The amendments would remove the references to the sovereign bases of Akrotiri and Dhekelia on Cyprus. On Second Reading I asked the Minister about their constitutional arrangements and he told me that they were governed by treaty. I should like to know more about the treaty, why British nationality cannot be conferred on people born on those bases, what happens when a service man has a child and—a question much debated at the time of the 1981 Act—what happens to foundlings. Foundlings are an extreme and unusual circumstance, but it does happen from time to time. If someone went to open the NAAFI on Monday morning in Akrotiri and discovered a baby neatly wrapped in—[Hon. Members: ''Swaddling clothes''.] It would be more likely to be a sheet, as the climate is pretty hot there.
Let me start by addressing some of the general points that are slightly outside the narrow scope of the amendment proposed by the hon. Member for Windsor (Mr. Trend). I understand his desire to discuss the overseas territories more extensively. I felt the same on Second Reading, when I was immensely impressed with the level of knowledge displayed by right hon. and hon. Members who have obviously spent time becoming experts on some of the more obscure parts of our former empire.
I know that the hon. Member for Windsor contacted my office and I hope that he received courteous and informative responses. We invited 69 hon. Members to a meeting, though it was before Second Reading, and only six turned up. I apologise for not arranging another meeting between then and now. I hope that the hon. Gentleman will feel that my office and that of my noble Friend Baroness Amos are open to him.
The hon. Gentleman asked why the sovereign base areas of Akrotiri and Dhekelia in Cyprus are excluded. I spelled out the reasons on Second Reading, but will try to provide more detail now. The bases are restricted to military purposes under the 1960 treaty of establishment, which was signed by the British Government and the Government of Cyprus. I will provide the hon. Member for Windsor with more specific details from the treaty.
In the 1960 treaty, the United Kingdom gave an undertaking not to set up and administer a wider community, and it would be unwise for us to jeopardise our—not always easy—arrangements with the Government of Cyprus over an important military base by committing what they might consider to be a provocative act that contravened the spirit of the treaty.
It is also important to remember that most civilians who live within the boundaries of the two bases are Cypriot nationals, even though they are, or could qualify as, British dependent territories citizens. Many of them are from the pre-existing village of Akrotiri, which falls partly within the boundaries of one of the bases.

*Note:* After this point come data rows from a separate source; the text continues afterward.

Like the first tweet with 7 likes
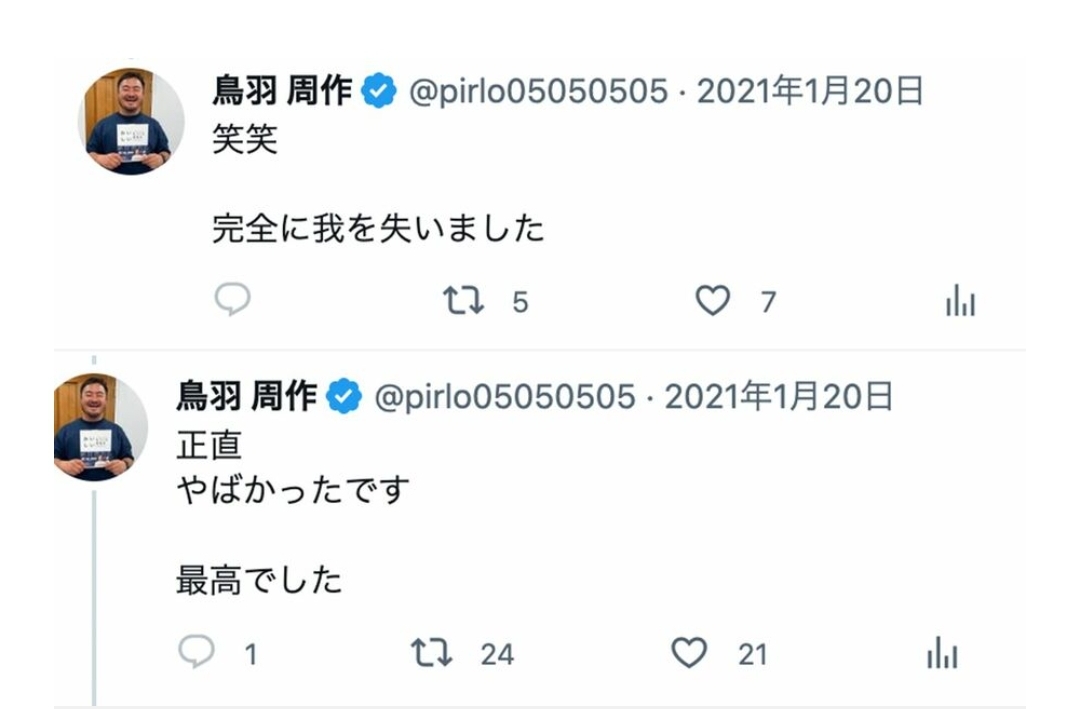tap(712, 300)
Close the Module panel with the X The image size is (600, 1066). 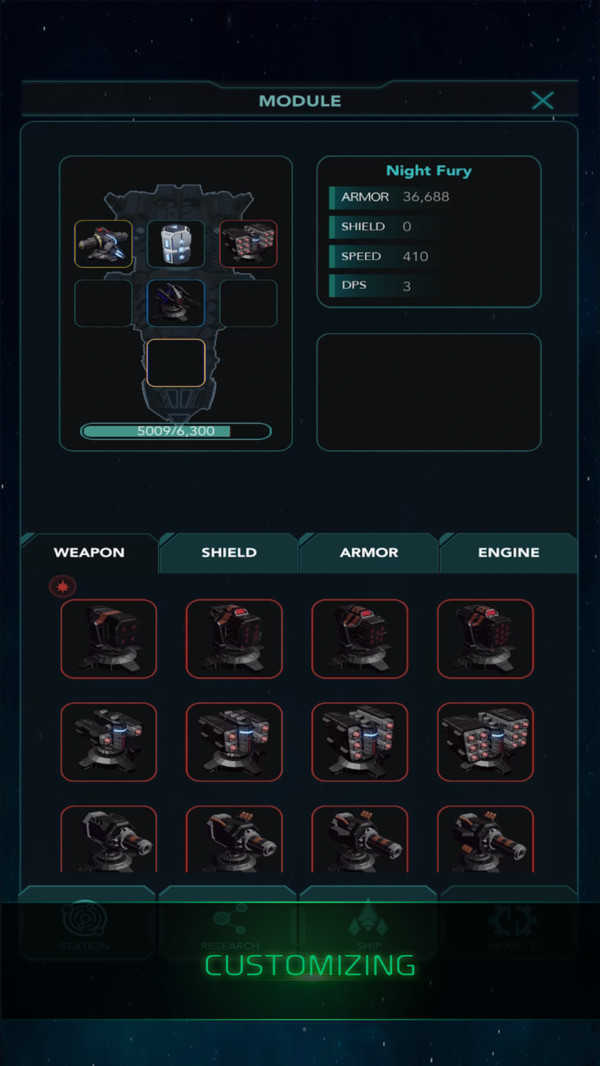tap(542, 101)
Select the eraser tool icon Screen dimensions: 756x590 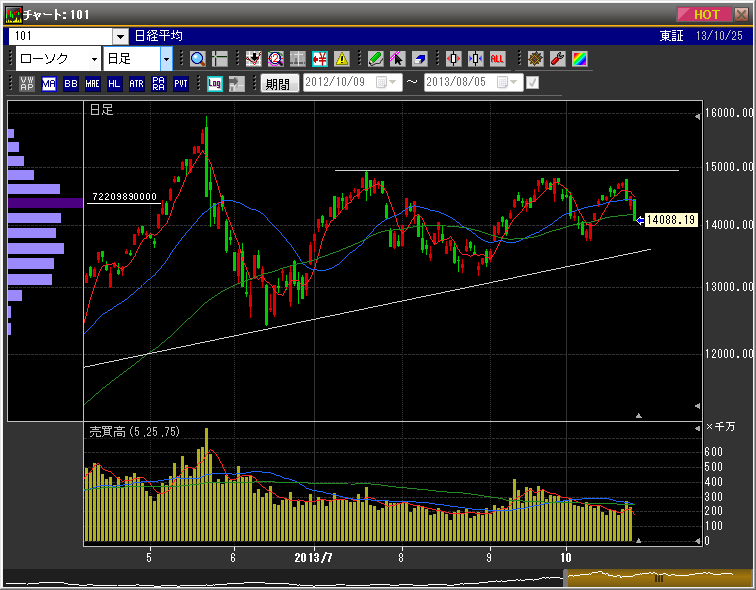tap(421, 59)
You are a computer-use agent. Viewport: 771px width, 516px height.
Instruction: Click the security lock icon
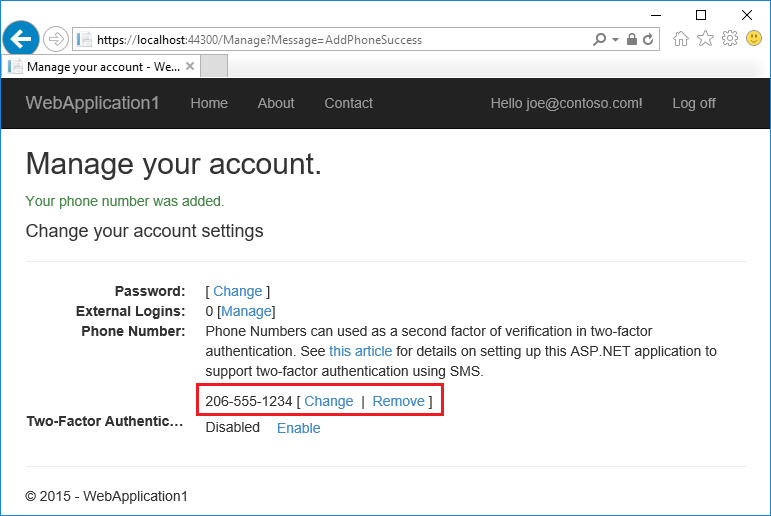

As hon. Members know, Cyprus has applied to join the European Union, and when its entry is finalised—hopefully sooner rather than later—there will be no other benefit to be gained from British citizenship. The hon. Gentleman asked about children of British service personnel who are born in Cyprus. They are British citizens by descent. He also asked about foundlings—that lovely term. They will automatically become British dependent territories citizens, but neither they nor other residents of bases will become British citizens.
Hon. Members should also bear in mind that Cyprus is at an important crossroads between the middle east and Europe. We have already had difficult experiences with refugees from the middle east landing in Cyprus and claiming asylum in the bases. The potential to acquire British citizenship through the back door could be a huge pull factor and make us, and Cyprus, vulnerable to a large influx of asylum seekers. We want to avoid that if we can, because it would also undermine the military integrity of the bases.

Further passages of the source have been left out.